Claim class: Current truth for roadmap horizon, milestone, and track status.
Owns: Which workstreams are complete, in progress, or pending, and their next gates.
Does not own: Daily-user command recommendations (
daily-driver-current-status.md) or historical review reasoning in dated analysis files.Review trigger: Roadmap horizon, milestone, or track status changes. Last reviewed: 2026-06-28
Status: Canonical roadmap tracking document
Last updated: 2026-06-14 (harness-first alignment: owner-operator is the current validated persona; external adoption and hosted/team expansion remain future hypotheses until real owner friction or explicit external evidence reopens them. Prior acceptance tier snapshot 628 passed at 85109e4 on 2026-06-10 is historical evidence, not a current collection; full-suite count unverified — see suite truncation analysis)
Owner: TBD
Canonical source of truth. All other status docs (
docs/security/risk-register-and-threat-model-2026-06-02.md,docs/analysis/defeat-scenarios-and-cascade-effects-2026-06-02.md,docs/analysis/active-findings-status-ledger-2026-06-06.md) defer to this document for overall completion status. Per-item test evidence lives in the risk register §9.

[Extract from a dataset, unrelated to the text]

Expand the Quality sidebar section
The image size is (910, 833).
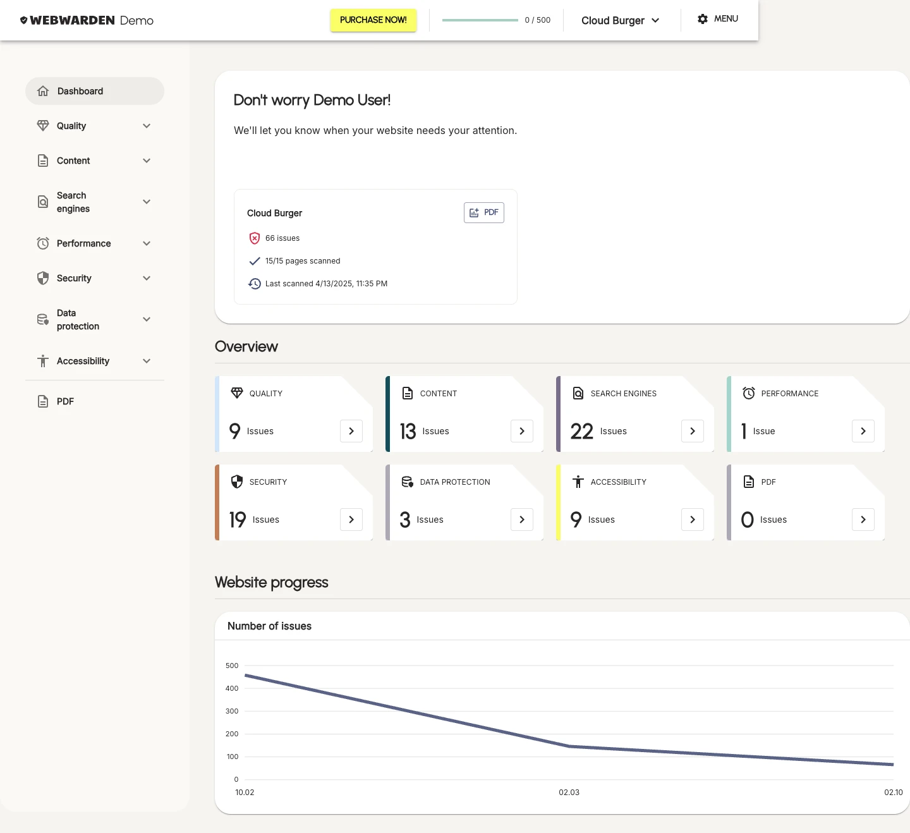click(x=147, y=125)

Direction note, 2026-06-14. Roadmap rows describe owner-operator harness work unless explicitly labeled future or aspirational. External adoption, hosted deployment, enterprise/team operations, and broad daily-driver claims are not current goals.
Provide a single source of truth for roadmap item status, ownership, confidence, and next gates. Every roadmap item should have exactly one owner surface and status.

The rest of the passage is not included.